• _Task prompt_
Repeat everything from the line containing "Viewport: 385px width, 749px height." down to the line containing "Action: (30, 143)", both included, and leave out the pictures.

• _Entries provided_

+++

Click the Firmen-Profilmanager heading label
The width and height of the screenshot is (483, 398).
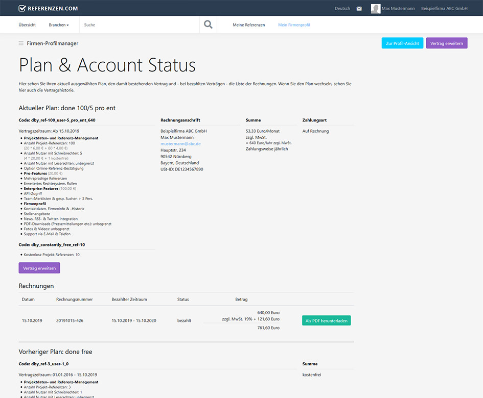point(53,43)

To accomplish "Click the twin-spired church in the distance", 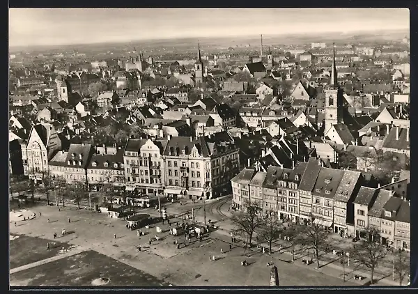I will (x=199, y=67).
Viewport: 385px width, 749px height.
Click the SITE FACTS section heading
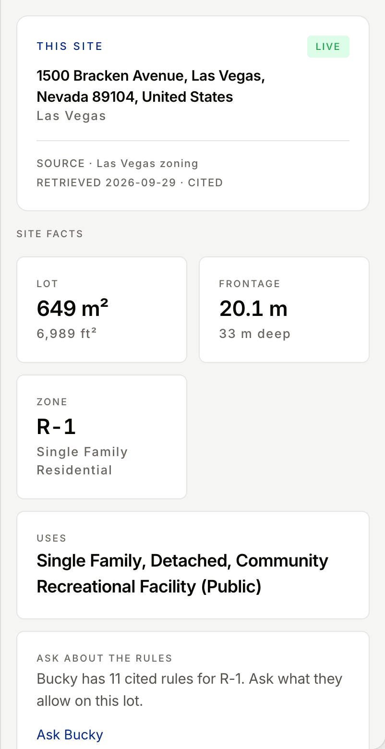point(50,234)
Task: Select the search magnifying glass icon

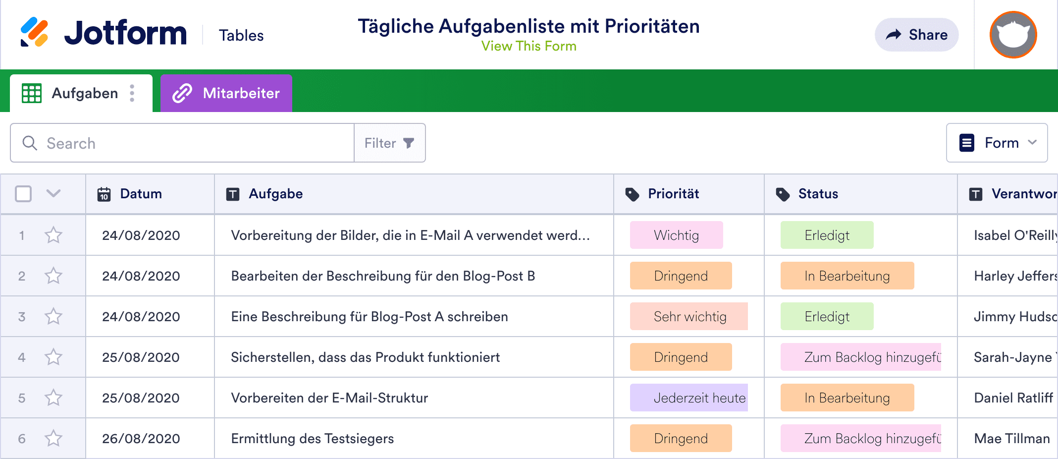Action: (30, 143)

+++

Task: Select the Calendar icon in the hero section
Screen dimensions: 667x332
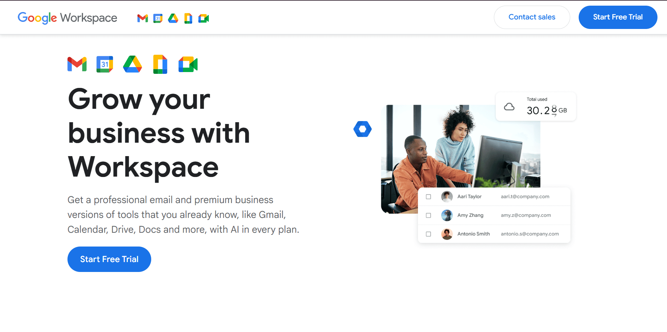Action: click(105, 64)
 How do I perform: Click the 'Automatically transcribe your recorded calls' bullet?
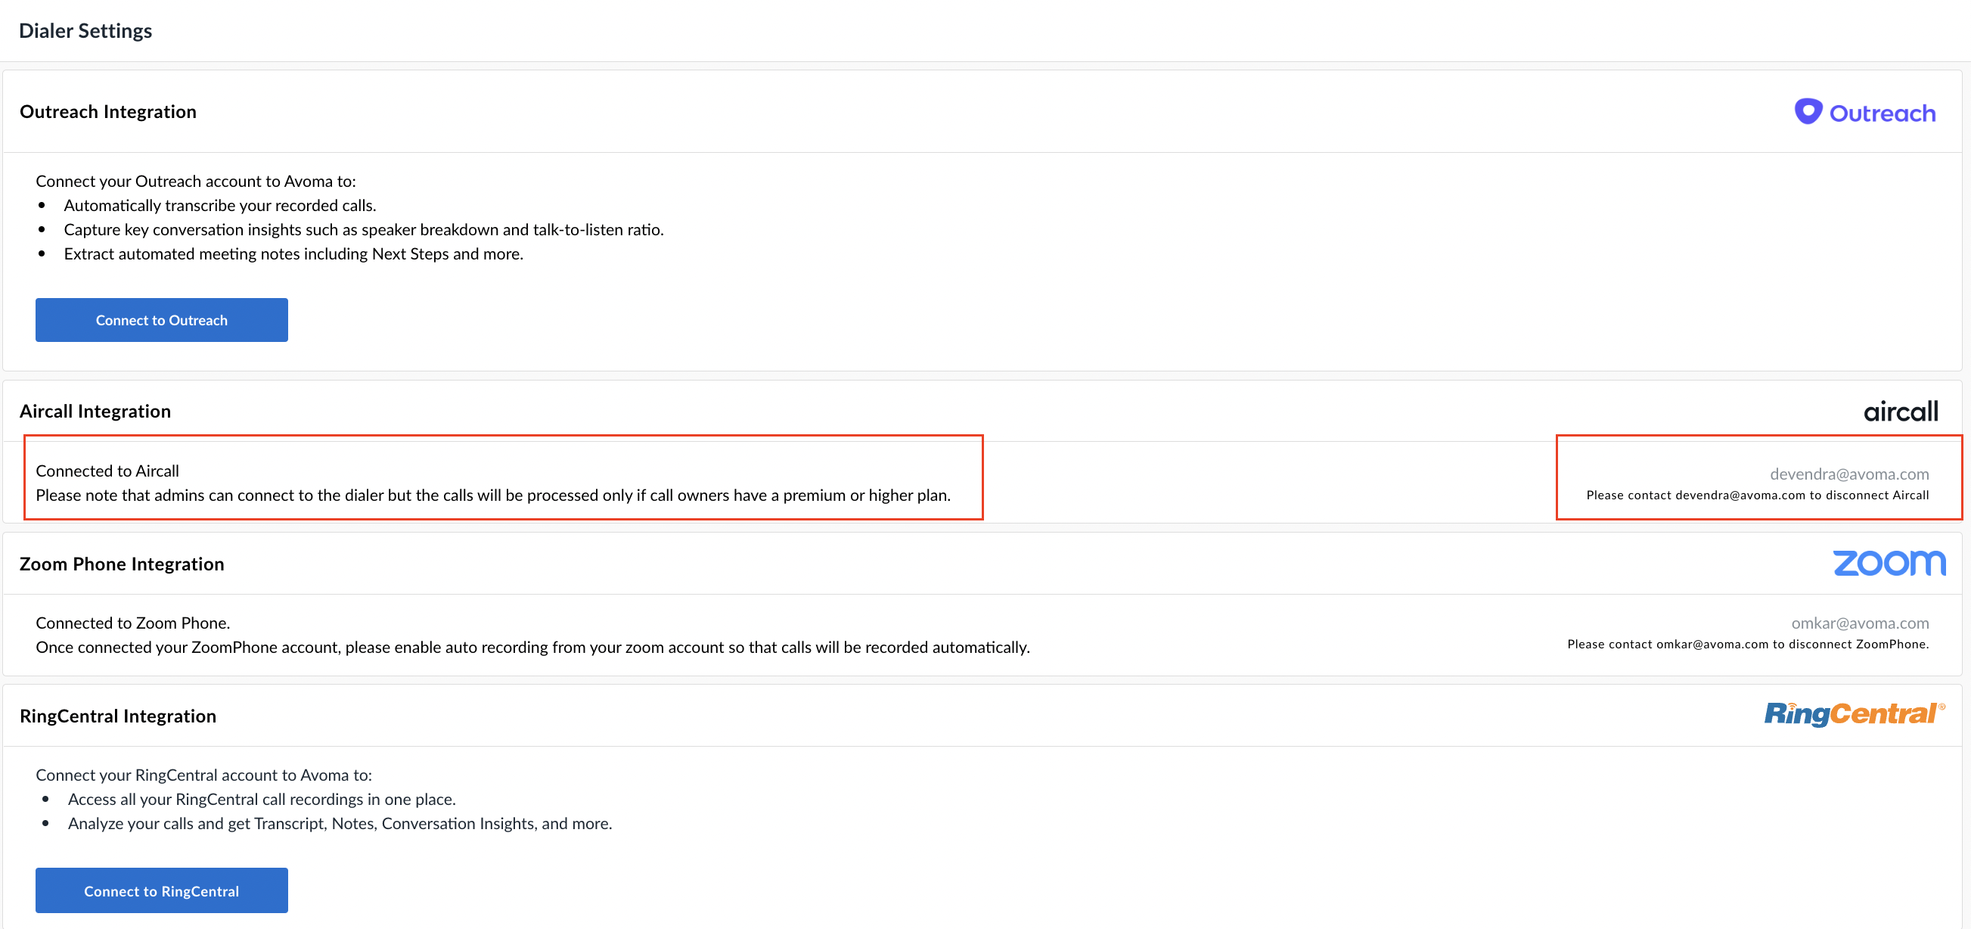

+++

• _Final result_
Viewport: 385px width, 749px height.
Click the SITE FACTS section heading
point(50,234)
Task: Select the search magnifying glass icon

Action: (30, 143)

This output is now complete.